Pull every line from the records below that contains the string "Instruction", treating uppercase and lowercase as different.

- EXTRACTED MATERIAL
--*--

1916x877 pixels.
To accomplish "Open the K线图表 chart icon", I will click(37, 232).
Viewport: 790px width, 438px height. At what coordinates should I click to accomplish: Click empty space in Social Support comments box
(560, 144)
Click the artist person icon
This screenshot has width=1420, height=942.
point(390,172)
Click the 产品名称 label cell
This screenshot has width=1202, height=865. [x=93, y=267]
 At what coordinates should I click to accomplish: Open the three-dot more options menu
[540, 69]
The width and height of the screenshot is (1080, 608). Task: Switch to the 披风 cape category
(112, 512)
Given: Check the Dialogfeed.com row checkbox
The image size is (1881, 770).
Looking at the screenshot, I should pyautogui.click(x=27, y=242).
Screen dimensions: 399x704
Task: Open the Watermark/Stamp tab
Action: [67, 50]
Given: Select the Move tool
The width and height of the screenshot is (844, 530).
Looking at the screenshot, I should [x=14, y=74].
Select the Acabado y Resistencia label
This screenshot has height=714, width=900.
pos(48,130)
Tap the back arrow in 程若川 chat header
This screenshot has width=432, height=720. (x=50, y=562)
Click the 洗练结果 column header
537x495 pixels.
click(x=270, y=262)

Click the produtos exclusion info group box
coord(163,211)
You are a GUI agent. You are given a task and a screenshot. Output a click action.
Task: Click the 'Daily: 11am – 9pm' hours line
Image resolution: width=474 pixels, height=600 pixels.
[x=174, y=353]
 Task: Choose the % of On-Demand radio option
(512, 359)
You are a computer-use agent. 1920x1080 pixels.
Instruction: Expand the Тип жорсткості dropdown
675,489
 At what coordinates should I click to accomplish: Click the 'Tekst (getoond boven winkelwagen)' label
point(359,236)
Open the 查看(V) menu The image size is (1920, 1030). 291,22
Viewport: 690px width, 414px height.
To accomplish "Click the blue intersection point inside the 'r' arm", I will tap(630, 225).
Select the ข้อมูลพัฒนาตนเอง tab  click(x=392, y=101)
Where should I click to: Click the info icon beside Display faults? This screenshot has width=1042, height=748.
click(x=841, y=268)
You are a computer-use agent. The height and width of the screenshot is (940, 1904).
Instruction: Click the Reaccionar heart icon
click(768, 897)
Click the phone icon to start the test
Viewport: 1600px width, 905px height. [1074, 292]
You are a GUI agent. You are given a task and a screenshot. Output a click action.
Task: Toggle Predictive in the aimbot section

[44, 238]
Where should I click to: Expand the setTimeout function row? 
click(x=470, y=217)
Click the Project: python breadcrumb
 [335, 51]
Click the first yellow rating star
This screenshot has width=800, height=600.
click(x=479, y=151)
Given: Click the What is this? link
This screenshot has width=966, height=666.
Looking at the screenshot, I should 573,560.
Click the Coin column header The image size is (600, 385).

--*--

- OUTPUT OF THE EXERCISE
Instruction: Expand the Тип жорсткості dropdown
Instruction: Click the Reaccionar heart icon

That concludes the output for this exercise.